In April, Blanchard Holdings Inc. president Jonathan Blanchard intends to begin construction of a 28-unit affordable housing rental project on the zero block of Maple Street. On Wednesday he told the Times-Herald the South Hill project should be complete by December, he hopes.
“This will benefit the city,” he said, adding the rental units would come with either two bedrooms or three bedrooms, and the tenants are expected to be low- to- moderate-income families.
“It will be an instant boost to the rental supply.”
According to Blanchard, there has not been a similar project in Moose Jaw in over 20 years. Depending on the success of this year’s affordable housing project, he said he might consider similar projects locally in the future as well.
He said his development is made possible largely due to access to government programs to support affordable housing project capital costs. Currently he is still finalizing a deal with Sask. Housing for funding.
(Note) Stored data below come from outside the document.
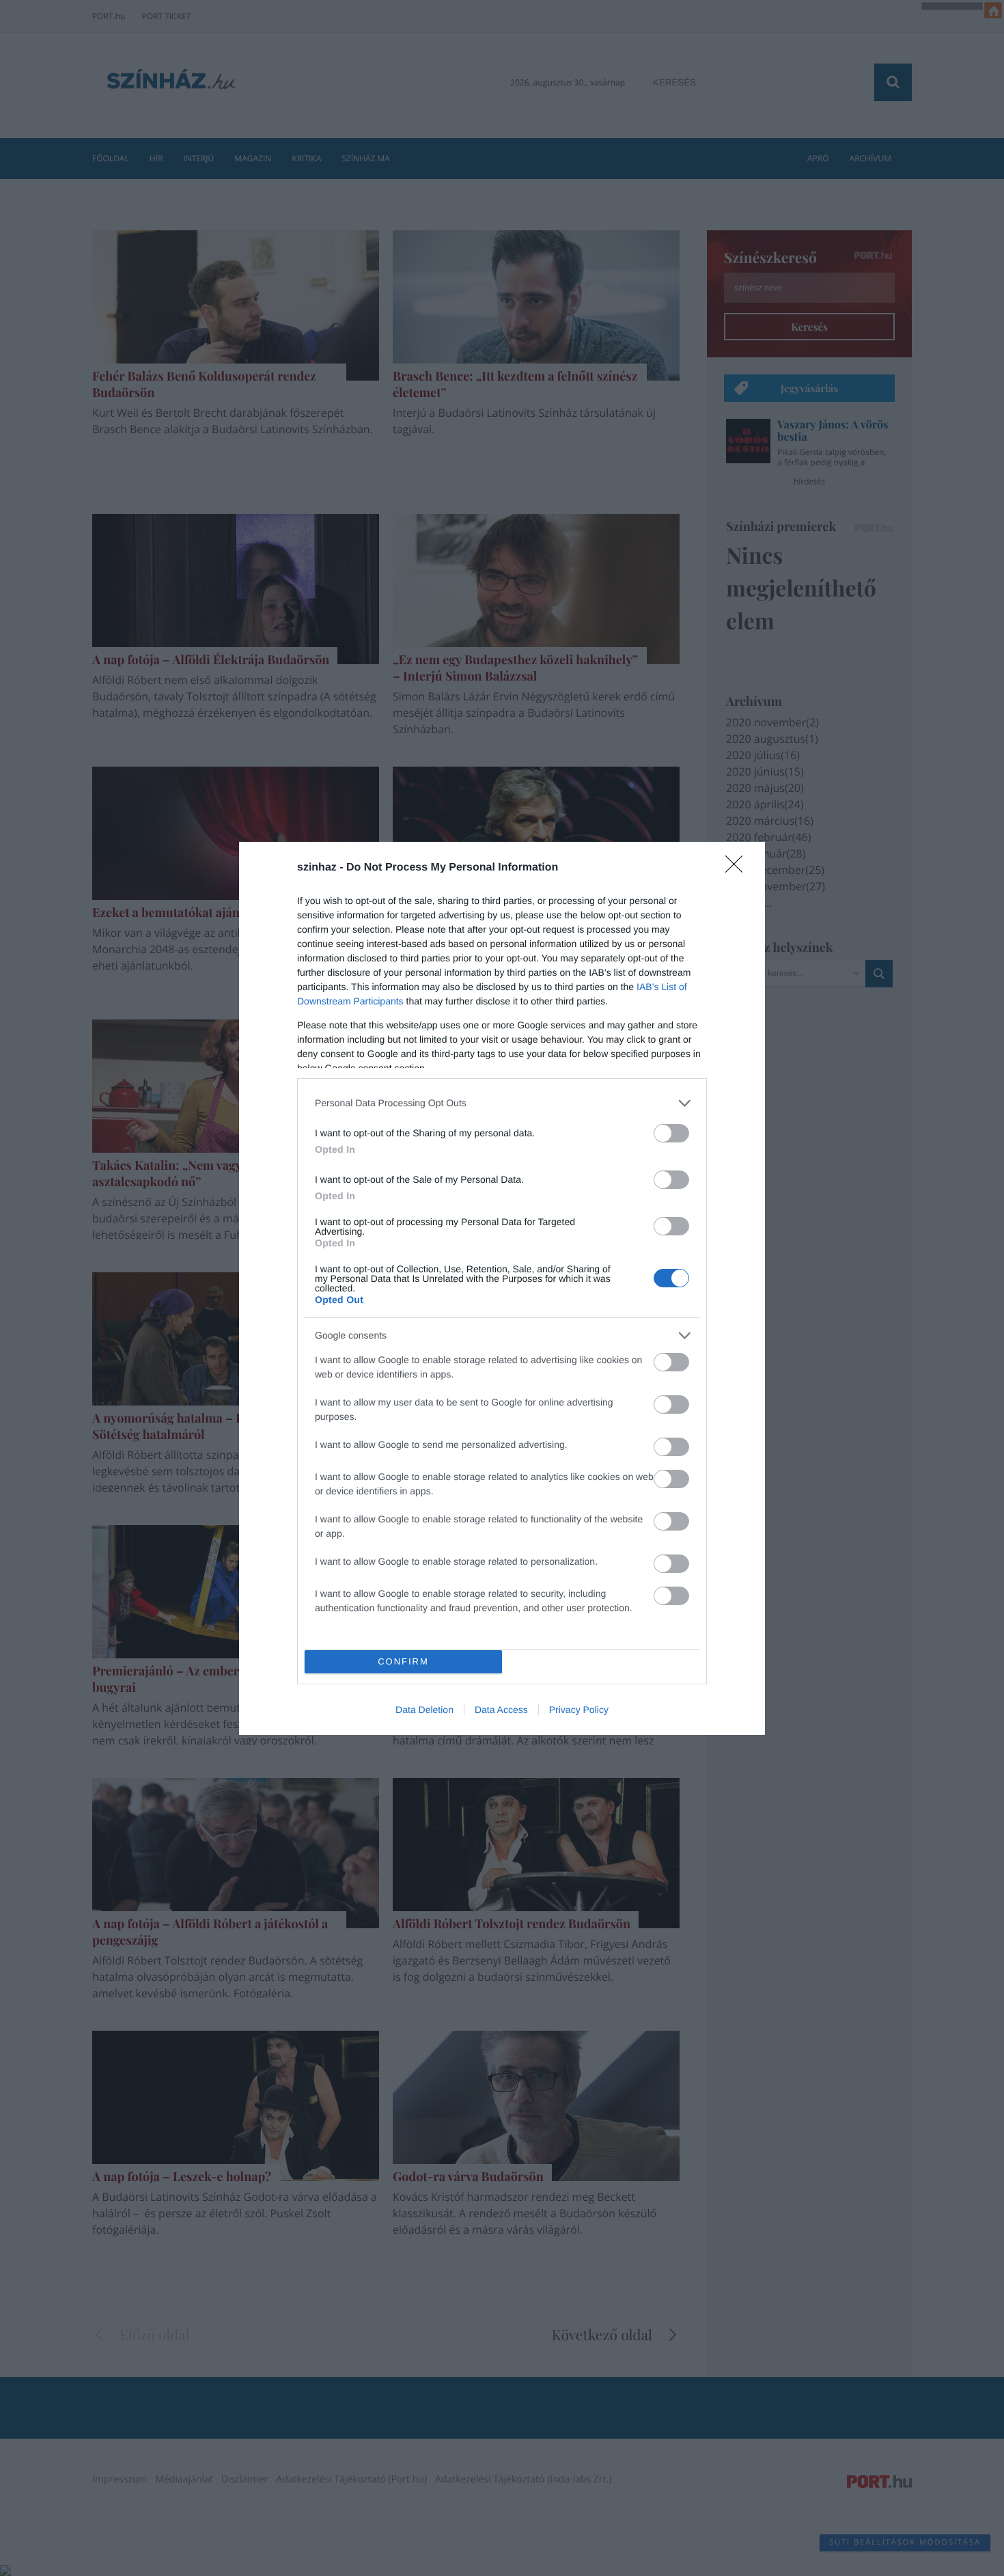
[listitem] (502, 1103)
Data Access (501, 1709)
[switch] (671, 1133)
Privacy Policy (579, 1709)
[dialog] (502, 1288)
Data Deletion (424, 1709)
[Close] (738, 868)
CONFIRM (403, 1661)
One of the expenses Blanchard has had to assume with the project is paving the zero block of Maple Street. However, after much deliberation the City of Moose Jaw has agreed to offer some support in the form of covering a portion of paving costs.
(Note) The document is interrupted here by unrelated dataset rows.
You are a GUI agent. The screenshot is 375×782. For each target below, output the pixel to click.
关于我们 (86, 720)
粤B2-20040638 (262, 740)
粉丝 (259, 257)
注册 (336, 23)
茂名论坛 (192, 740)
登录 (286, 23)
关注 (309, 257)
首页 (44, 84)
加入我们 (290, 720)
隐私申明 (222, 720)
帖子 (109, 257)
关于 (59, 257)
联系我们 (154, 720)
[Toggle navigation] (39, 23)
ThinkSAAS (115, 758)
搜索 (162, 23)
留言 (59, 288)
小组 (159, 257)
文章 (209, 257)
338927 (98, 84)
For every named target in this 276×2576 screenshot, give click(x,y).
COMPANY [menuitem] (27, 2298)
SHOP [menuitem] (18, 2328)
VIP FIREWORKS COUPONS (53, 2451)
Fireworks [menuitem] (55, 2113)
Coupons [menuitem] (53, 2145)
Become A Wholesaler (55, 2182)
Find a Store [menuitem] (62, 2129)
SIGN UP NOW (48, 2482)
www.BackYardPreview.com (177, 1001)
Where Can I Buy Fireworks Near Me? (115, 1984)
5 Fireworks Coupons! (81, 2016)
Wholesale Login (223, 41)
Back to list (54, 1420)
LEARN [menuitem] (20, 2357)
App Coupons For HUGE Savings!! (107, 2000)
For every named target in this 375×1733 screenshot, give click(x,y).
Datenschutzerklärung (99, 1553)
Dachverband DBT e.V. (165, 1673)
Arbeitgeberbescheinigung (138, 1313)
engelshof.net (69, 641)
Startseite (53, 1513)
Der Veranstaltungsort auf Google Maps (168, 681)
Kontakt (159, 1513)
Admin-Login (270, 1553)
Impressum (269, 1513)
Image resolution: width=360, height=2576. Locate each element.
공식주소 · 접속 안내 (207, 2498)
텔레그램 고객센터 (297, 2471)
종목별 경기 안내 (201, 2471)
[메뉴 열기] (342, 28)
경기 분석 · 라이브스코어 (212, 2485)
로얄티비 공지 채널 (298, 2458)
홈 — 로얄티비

During Tuesday’s regular council meeting, council passed a motion to remove the requirement on Blanchard Holdings Inc. to provide sidewalks on the zero block of Maple Street East.
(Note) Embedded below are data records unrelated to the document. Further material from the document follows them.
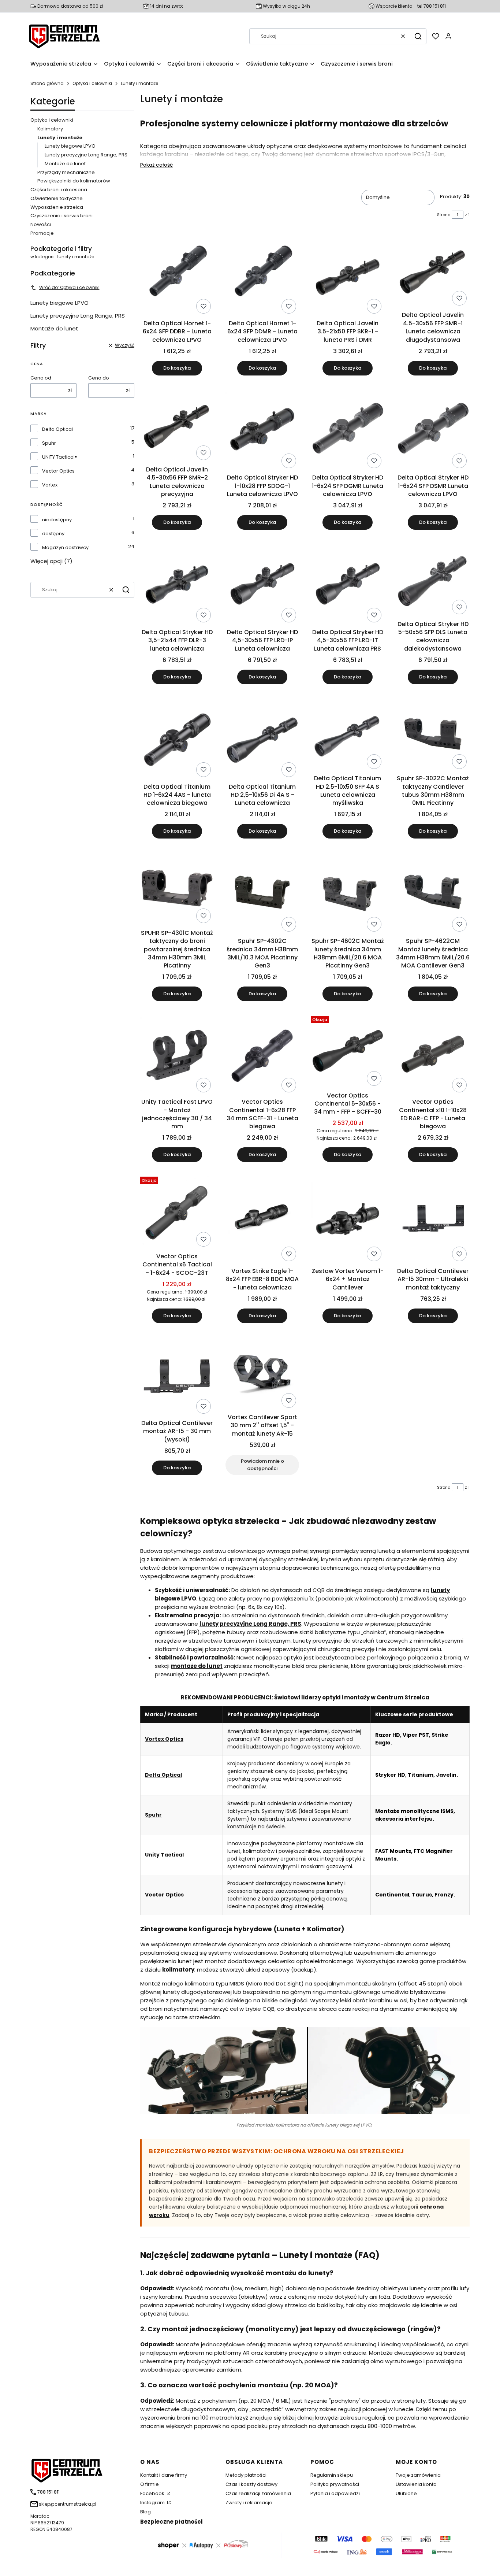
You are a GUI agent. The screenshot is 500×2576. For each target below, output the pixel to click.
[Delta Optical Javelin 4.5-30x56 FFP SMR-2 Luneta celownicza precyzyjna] (177, 425)
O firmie (149, 2484)
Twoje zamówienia (418, 2475)
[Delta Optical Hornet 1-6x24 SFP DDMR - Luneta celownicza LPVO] (262, 274)
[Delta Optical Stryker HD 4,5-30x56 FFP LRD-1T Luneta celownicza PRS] (347, 583)
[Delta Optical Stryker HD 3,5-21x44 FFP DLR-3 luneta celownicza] (177, 583)
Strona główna (47, 83)
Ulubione (406, 2493)
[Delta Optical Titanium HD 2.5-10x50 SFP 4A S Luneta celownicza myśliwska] (347, 734)
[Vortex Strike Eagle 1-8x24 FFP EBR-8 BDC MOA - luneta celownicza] (262, 1219)
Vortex (49, 484)
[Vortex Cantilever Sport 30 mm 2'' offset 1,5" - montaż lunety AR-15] (262, 1373)
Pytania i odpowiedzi (335, 2493)
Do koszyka (177, 367)
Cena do (98, 377)
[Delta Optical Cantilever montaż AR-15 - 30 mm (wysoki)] (177, 1376)
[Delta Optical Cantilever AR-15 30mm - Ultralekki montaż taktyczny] (433, 1219)
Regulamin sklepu (331, 2475)
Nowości (40, 224)
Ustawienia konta (416, 2484)
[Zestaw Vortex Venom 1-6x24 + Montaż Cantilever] (347, 1219)
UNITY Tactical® (59, 457)
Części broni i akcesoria (58, 189)
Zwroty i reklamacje (248, 2502)
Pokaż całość (156, 165)
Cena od (40, 377)
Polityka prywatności (334, 2484)
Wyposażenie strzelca (56, 207)
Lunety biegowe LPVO (70, 146)
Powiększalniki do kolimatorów (73, 180)
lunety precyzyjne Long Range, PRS (250, 1624)
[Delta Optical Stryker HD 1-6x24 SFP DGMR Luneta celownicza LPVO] (347, 429)
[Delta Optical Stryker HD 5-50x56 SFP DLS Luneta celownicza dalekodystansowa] (433, 579)
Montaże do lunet (65, 163)
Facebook (152, 2493)
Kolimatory (50, 128)
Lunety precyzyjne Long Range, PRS (86, 154)
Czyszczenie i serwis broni (61, 215)
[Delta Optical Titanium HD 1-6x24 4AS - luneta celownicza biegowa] (177, 738)
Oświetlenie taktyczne (56, 198)
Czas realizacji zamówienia (258, 2493)
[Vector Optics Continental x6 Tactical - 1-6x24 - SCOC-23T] (177, 1212)
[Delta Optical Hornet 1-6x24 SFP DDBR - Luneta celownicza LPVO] (177, 274)
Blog (145, 2511)
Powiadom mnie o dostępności (262, 1465)
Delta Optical (57, 429)
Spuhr (49, 443)
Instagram (153, 2502)
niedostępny (57, 519)
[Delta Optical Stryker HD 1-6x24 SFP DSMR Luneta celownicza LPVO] (433, 429)
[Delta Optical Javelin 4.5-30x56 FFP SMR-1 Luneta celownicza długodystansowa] (433, 270)
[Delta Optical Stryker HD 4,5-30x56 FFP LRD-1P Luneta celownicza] (262, 583)
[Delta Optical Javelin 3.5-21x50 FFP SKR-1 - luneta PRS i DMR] (347, 274)
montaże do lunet (197, 1666)
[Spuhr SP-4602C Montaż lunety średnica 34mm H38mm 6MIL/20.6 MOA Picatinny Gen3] (347, 892)
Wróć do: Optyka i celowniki (69, 287)
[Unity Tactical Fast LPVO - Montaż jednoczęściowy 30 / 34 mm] (177, 1054)
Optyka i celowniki (92, 83)
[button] (418, 36)
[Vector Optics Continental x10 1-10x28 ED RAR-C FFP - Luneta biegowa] (433, 1054)
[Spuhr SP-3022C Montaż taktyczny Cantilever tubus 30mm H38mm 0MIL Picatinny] (433, 734)
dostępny (53, 533)
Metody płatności (245, 2475)
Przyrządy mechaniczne (66, 172)
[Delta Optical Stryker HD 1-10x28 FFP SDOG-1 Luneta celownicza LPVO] (262, 429)
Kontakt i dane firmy (163, 2475)
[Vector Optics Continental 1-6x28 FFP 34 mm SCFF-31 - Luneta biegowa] (262, 1054)
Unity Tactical (164, 1854)
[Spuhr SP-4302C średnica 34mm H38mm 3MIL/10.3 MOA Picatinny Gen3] (262, 892)
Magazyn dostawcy (65, 547)
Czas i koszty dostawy (251, 2484)
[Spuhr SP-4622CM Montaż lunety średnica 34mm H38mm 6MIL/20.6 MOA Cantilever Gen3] (433, 892)
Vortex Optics (164, 1739)
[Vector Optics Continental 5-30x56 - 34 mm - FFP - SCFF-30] (347, 1051)
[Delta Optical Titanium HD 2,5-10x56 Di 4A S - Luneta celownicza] (262, 738)
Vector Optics (58, 470)
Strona (444, 215)
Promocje (42, 233)
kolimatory (178, 1969)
Further, the majority of council approved the following amendment to that motion: “That the City of Moose Jaw contribute $47,500 towards the paving of the zero block of Maple Street East, and further that the source of funds be the land development fund.”
Mayor Glenn Hagel said it strikes him as appropriate for the city to approach the Blanchard project as an affordable housing project.
“I want to acknowledge that Mr. Blanchard is working in partnership with the province through Sask. Housing, and Sask. Housing is a very important capital partner in the project to enable the construction of the 28 affordable housing units,” he said, noting the city earned $32,000 on the project through the sale of a strip of land Blanchard required for the project.
Councillors Brian Swanson and Dawn Luhning did not vote in favour of the amendment. Swanson noted a motion passed in March 2011 allowing for rezoning of Blanchard’s property necessary for development also stated the owner would be responsible for paving the adjacent roadway.
The total cost of the paving is $178,000, but with this week’s council decision Blanchard is only paying $100,000.
Blanchard said he believes there are examples of shabby rental suites some Moose Javians are forced to live in simply because they are too poor to leave. He said if those landlords lose tenants to his new development once it is complete, then likely those landlords might be forced to improve their properties.
“I think the spinoffs are great in that way too.”
Blanchard said he would be managing his South Hill property and, once the project is underway, he would make public how people could apply to live in one of the units.
Speaking strictly about aesthetics, Blanchard said the view of downtown from the site of the future apartment complex is actually quite spectacular and the location is ideal too, as it gives tenants easy walking access to downtown, Wakamow Valley and the Yara Community Gardens.
“It’s great for the neighbourhood.”
With a new affordable housing rental project coming to South Hill, Moose Jaw Housing Authority (MJHA) operations manager Jim Cannon said he is quite pleased. Any new rental units is happy news, he said, especially if it’s for low- to- moderate-income Moose Javians.
“That’s where the majority of the pressure is,” Cannon told the Times-Herald on Wednesday. He said it’s nice to see a private developer, Blanchard Holdings Inc. president Jonathan Blanchard, work with government funding programs to improve the number of affordable housing options locally.
Cannon said MJHA’s waiting list is “swelling” and the vacancy rate is near zero.
“At this time, we’re full,” he said, adding he hopes other developers will look at Blanchard’s example and pursue options to create new affordable rental properties for low- to- moderate-income residents, taking advantage of government programs aimed at helping cover some of the capital costs.